### Problem to solve:
Repeat the records. Each line must match exactly.
*** Opening of Available records ***
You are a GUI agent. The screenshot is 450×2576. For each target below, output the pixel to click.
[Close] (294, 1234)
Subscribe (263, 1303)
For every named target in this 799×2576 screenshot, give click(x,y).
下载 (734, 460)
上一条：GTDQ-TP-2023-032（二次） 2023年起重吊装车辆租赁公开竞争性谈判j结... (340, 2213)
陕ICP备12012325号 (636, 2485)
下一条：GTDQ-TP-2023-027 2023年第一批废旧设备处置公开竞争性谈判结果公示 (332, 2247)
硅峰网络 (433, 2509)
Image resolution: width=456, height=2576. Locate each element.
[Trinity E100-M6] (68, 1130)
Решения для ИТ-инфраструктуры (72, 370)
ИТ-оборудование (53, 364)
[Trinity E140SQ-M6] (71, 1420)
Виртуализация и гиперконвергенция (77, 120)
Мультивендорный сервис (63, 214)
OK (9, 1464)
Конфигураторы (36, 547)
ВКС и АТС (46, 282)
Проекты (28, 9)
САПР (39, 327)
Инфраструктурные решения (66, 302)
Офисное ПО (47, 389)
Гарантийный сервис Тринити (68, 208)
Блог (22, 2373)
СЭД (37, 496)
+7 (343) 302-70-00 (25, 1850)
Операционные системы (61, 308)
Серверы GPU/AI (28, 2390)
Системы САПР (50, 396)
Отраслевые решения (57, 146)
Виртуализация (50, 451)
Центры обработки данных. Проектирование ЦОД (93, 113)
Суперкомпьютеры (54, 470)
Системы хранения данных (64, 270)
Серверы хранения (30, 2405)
*** Close of Available records ***
### Result for this task:
You are a GUI agent. The screenshot is 450×2576. For each target below, output the pixel to click.
[Close] (294, 1234)
Subscribe (263, 1303)
For every named target in this 799×2576 screenshot, give click(x,y).
下载 (734, 460)
上一条：GTDQ-TP-2023-032（二次） 2023年起重吊装车辆租赁公开竞争性谈判j结... (340, 2213)
陕ICP备12012325号 (636, 2485)
下一条：GTDQ-TP-2023-027 2023年第一批废旧设备处置公开竞争性谈判结果公示 (332, 2247)
硅峰网络 (433, 2509)
Image resolution: width=456, height=2576. Locate each element.
[Trinity E100-M6] (68, 1130)
Решения для ИТ-инфраструктуры (72, 370)
ИТ-оборудование (53, 364)
[Trinity E140SQ-M6] (71, 1420)
Виртуализация и гиперконвергенция (77, 120)
Мультивендорный сервис (63, 214)
OK (9, 1464)
Конфигураторы (36, 547)
ВКС и АТС (46, 282)
Проекты (28, 9)
САПР (39, 327)
Инфраструктурные решения (66, 302)
Офисное ПО (47, 389)
Гарантийный сервис Тринити (68, 208)
Блог (22, 2373)
СЭД (37, 496)
+7 (343) 302-70-00 (25, 1850)
Операционные системы (61, 308)
Серверы GPU/AI (28, 2390)
Системы САПР (50, 396)
Отраслевые решения (57, 146)
Виртуализация (50, 451)
Центры обработки данных. Проектирование ЦОД (93, 113)
Суперкомпьютеры (54, 470)
Системы хранения данных (64, 270)
Серверы хранения (30, 2405)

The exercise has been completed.